Your answer must consist solely of the line containing "[Apri la barra di ricerca] (180, 87)" and all subsequent lines through the end of the entries, reproduced exactly.

*** Begin section ***

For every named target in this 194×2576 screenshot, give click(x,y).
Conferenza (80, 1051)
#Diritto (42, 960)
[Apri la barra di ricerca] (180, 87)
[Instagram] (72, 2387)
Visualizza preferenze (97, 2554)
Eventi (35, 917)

*** End section ***

-- REPLY TO THE EXERCISE --
[Apri la barra di ricerca] (180, 87)
[Instagram] (72, 2387)
Visualizza preferenze (97, 2554)
Eventi (35, 917)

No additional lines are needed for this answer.